La tragedia di Afragola: madre bruciata viva in casa
Un orrore consumatosi tra le mura domestiche ha sconvolto la comunità di Afragola, in provincia di Napoli. Il 31 luglio, Vincenza Russo, 58 anni, è stata avvolta dalle fiamme nella sua abitazione riportando ustioni di terzo grado sul 45% del corpo. Nonostante il ricovero immediato in ospedale, la donna è spirata il 15 agosto, dopo due settimane di agonia.
Inizialmente, la dinamica dei fatti appariva confusa: il figlio della donna, Gaetano Giuseppe Moccia, presente al momento della tragedia, aveva riferito che si fosse trattato di un tentativo di suicidio. Tuttavia, i sospetti e le successive indagini hanno ribaltato completamente la ricostruzione.

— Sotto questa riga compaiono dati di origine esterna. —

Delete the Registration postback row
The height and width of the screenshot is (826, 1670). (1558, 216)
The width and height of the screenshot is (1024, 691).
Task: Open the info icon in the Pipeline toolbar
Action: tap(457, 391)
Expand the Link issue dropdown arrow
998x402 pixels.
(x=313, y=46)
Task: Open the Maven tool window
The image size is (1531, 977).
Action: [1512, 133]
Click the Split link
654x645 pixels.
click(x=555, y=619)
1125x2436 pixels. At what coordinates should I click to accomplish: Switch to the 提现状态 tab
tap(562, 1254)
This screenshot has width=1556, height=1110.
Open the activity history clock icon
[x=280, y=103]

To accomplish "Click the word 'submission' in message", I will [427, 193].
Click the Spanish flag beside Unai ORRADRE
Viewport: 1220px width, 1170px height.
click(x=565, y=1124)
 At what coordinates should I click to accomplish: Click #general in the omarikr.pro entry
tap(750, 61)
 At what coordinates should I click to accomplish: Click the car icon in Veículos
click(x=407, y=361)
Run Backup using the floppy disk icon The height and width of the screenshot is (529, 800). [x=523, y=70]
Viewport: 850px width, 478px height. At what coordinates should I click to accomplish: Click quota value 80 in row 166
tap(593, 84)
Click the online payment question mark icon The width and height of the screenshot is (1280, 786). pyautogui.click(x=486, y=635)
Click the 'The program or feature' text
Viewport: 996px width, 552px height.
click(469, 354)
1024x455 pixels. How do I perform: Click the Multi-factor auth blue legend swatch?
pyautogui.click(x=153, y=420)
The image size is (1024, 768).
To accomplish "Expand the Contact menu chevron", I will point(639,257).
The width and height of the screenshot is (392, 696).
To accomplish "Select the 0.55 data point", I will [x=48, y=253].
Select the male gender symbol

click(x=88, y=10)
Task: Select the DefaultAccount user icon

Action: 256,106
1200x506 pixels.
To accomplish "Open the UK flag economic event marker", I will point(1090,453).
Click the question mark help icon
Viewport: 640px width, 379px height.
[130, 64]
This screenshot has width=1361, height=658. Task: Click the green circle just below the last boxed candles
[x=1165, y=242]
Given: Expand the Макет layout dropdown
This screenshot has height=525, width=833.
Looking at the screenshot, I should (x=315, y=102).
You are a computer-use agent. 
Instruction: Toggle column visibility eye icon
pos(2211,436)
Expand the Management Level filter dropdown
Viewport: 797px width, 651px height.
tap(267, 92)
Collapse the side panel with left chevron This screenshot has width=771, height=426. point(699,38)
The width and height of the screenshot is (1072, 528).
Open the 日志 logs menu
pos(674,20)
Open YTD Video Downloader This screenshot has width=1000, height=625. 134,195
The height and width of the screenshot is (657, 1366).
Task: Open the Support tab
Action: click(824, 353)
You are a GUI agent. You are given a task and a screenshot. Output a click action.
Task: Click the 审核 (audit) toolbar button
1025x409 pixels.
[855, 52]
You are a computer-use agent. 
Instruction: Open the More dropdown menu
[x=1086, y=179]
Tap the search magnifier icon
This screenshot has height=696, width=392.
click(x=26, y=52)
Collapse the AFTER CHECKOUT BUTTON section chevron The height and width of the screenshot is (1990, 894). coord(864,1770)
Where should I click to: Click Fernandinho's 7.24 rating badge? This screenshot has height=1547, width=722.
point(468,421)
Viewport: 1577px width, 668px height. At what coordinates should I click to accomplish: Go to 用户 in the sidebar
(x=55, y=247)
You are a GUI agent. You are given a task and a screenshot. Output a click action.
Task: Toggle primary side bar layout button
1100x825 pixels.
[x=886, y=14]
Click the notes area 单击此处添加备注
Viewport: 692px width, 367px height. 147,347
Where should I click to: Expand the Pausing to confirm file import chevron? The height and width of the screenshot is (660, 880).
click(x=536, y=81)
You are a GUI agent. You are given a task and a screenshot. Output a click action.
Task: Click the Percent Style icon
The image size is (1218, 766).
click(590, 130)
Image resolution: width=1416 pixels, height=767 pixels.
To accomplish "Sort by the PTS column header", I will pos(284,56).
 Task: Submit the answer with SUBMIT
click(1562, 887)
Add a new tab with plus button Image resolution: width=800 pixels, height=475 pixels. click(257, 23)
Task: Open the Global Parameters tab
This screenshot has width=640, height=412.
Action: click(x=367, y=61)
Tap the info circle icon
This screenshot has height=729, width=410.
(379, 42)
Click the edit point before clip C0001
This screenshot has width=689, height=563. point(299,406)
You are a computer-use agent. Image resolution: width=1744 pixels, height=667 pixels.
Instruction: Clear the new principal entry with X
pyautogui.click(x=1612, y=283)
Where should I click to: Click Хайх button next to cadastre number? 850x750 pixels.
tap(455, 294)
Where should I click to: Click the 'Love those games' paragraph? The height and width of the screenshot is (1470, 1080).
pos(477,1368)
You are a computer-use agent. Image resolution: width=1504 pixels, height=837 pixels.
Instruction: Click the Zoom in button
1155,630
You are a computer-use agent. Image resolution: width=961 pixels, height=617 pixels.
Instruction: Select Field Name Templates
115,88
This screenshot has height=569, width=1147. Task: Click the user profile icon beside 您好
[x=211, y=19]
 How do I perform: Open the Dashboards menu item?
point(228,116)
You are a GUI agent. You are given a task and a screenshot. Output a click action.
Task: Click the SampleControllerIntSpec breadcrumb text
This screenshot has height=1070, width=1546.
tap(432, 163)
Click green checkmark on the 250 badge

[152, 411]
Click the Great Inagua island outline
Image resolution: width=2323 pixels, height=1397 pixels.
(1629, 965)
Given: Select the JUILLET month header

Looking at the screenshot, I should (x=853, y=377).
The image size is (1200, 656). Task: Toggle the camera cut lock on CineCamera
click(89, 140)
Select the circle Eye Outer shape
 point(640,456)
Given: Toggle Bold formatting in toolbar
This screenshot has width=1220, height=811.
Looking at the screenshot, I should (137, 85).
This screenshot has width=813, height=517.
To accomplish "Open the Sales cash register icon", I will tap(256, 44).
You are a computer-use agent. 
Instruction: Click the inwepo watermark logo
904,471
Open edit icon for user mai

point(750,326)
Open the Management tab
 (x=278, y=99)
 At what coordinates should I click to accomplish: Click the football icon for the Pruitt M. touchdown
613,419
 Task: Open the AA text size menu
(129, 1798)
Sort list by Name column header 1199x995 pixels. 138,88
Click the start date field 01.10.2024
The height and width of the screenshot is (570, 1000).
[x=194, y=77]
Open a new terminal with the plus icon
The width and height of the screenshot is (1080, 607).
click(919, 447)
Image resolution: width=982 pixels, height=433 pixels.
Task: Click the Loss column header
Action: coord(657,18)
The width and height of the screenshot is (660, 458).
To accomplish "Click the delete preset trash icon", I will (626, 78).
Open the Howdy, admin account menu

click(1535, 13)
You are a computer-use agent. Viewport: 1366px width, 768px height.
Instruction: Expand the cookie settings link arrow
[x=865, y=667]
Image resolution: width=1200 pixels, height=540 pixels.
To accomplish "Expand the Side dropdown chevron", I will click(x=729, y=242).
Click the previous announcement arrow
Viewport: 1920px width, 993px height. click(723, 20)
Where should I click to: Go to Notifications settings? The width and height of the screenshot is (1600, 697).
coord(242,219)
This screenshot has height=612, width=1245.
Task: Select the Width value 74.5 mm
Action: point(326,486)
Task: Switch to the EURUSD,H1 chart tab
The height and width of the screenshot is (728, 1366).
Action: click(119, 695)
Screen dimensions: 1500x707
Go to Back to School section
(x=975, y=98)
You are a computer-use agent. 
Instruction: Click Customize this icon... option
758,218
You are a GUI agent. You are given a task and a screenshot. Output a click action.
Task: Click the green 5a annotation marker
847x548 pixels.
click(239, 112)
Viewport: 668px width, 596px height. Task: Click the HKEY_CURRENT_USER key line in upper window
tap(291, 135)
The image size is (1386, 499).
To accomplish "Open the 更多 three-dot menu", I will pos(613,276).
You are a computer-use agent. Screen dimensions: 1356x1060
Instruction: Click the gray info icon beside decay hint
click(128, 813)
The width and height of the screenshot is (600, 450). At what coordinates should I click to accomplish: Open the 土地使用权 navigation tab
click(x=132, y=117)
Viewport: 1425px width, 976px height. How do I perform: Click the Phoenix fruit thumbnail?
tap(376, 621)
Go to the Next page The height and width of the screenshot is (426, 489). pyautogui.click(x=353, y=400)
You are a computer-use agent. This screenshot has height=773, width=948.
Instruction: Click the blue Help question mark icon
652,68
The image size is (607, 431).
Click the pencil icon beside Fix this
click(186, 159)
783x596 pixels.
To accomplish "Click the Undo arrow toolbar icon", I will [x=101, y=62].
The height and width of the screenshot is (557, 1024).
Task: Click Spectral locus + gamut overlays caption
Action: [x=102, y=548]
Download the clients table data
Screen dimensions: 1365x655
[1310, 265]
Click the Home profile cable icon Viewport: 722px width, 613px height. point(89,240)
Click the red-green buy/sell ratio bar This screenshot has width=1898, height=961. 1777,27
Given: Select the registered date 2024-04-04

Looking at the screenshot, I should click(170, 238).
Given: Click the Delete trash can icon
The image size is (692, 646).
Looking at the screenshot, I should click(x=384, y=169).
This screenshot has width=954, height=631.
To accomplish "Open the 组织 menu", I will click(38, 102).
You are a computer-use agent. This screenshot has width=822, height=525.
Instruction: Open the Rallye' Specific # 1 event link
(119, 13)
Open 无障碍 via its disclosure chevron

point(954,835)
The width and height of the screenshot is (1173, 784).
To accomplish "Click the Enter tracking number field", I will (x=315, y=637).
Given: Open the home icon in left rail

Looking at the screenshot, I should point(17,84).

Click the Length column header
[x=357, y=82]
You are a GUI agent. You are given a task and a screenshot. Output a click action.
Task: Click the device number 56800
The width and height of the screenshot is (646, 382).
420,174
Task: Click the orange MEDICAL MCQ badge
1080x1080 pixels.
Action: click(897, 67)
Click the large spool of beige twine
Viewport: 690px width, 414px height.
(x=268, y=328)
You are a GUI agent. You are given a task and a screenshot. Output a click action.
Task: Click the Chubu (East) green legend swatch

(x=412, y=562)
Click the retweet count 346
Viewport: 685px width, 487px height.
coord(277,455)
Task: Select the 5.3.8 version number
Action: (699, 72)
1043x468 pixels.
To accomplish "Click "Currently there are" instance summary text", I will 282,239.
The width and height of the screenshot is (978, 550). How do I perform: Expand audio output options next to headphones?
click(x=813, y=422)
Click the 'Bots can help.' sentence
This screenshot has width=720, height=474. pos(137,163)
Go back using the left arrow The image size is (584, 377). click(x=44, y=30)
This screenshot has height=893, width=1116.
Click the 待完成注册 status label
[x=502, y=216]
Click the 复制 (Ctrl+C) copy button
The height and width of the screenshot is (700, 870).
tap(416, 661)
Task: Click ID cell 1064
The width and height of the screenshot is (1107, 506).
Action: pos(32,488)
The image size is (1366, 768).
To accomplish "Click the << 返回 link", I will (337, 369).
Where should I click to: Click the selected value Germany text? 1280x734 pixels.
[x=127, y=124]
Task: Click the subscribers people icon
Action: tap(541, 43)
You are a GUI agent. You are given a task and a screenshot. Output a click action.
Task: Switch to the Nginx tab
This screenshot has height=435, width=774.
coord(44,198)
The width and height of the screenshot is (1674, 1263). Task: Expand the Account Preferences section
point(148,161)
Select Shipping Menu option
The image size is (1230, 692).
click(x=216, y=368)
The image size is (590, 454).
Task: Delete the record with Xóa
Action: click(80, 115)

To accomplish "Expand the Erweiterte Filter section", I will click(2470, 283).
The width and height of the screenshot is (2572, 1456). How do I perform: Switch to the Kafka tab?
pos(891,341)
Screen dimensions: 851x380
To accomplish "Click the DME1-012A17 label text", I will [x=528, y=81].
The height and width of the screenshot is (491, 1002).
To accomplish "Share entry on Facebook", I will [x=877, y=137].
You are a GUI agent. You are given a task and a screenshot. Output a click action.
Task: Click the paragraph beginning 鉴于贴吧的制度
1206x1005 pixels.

Le indagini dei carabinieri: smontata la tesi del suicidio
A occuparsi del caso sono stati i Carabinieri della stazione di Afragola, coordinati dalla Procura di Napoli Nord. Già nei primi sopralluoghi erano emerse incongruenze rispetto al racconto fornito dal 37enne.
I Vigili del Fuoco, intervenuti nell’immediato, avevano ipotizzato un gesto volontario da parte della vittima. Ma l’analisi approfondita, basata su rilievi tecnici e testimonianze, ha escluso questa possibilità. A incastrare Giuseppe sono state le prove raccolte: secondo gli inquirenti, sarebbe stato lui a cospargere la madre di alcol e ad appiccare il fuoco con un accendino.
Perché Giuseppe avrebbe ucciso la madre?
Gli inquirenti hanno definito il legame tra madre e figlio come un rapporto tossico e morboso, fatto di dipendenza reciproca e conflitti continui.
La scintilla che avrebbe portato alla follia omicida risiederebbe nella nuova relazione sentimentale intrapresa da Vincenza Russo. Il figlio, incapace di accettare che la madre si stesse legando a un altro uomo, avrebbe reagito con violenza inaudita. Il partner della donna ha spiegato che si erano conosciuti su Facebook e che dovevano sentirsi di nascosto perché il figlio la controllata.
La dinamica dell’omicidio: chiusa la porta a chiave per impedirle la fuga
Il giorno del delitto, Giuseppe avrebbe chiuso a chiave la porta di casa per impedire a chiunque di entrare o soccorrere la madre. Poi, secondo quanto ricostruito, le avrebbe gettato addosso del liquido infiammabile, appiccando il fuoco.
Dopo aver compiuto il gesto, l’uomo si sarebbe seduto sul divano, mentre la madre urlava per il dolore atroce. Un comportamento che gli inquirenti hanno definito segno di estrema crudeltà.
La consulenza psichiatrica: capace di intendere e volere
Subito dopo l’arresto, disposto dal giudice per le indagini preliminari del Tribunale di Napoli Nord, Giuseppe è stato sottoposto a perizia psichiatrica.
Il responso ha accertato che l’uomo è affetto da schizofrenia paranoidea, ma la malattia risultava compensata grazie a una cura farmacologica costante. Per questo motivo, nonostante la patologia, è stato dichiarato capace di intendere e di volere al momento dei fatti.
Una comunità sconvolta da un delitto senza spiegazioni
La notizia ha gettato nello sgomento la comunità di Afragola. I vicini descrivono Vincenza come una donna riservata, ma sempre cortese. Nessuno avrebbe mai immaginato che i contrasti familiari potessero degenerare fino a un simile epilogo.
Il dolore per la morte della donna è aggravato dalla consapevolezza che la tragedia sia stata causata non da un estraneo, ma dal figlio stesso, con cui condivideva la quotidianità.
Cosa succederà ora a Giuseppe Moccia?
L’uomo si trova attualmente detenuto in carcere in regime di custodia cautelare. L’accusa nei suoi confronti è di omicidio aggravato dalla crudeltà e dal vincolo familiare.
Il processo stabilirà le responsabilità definitive e la pena, ma già oggi appare chiaro che si tratta di un delitto maturato in un contesto familiare segnato da ossessioni e fragilità.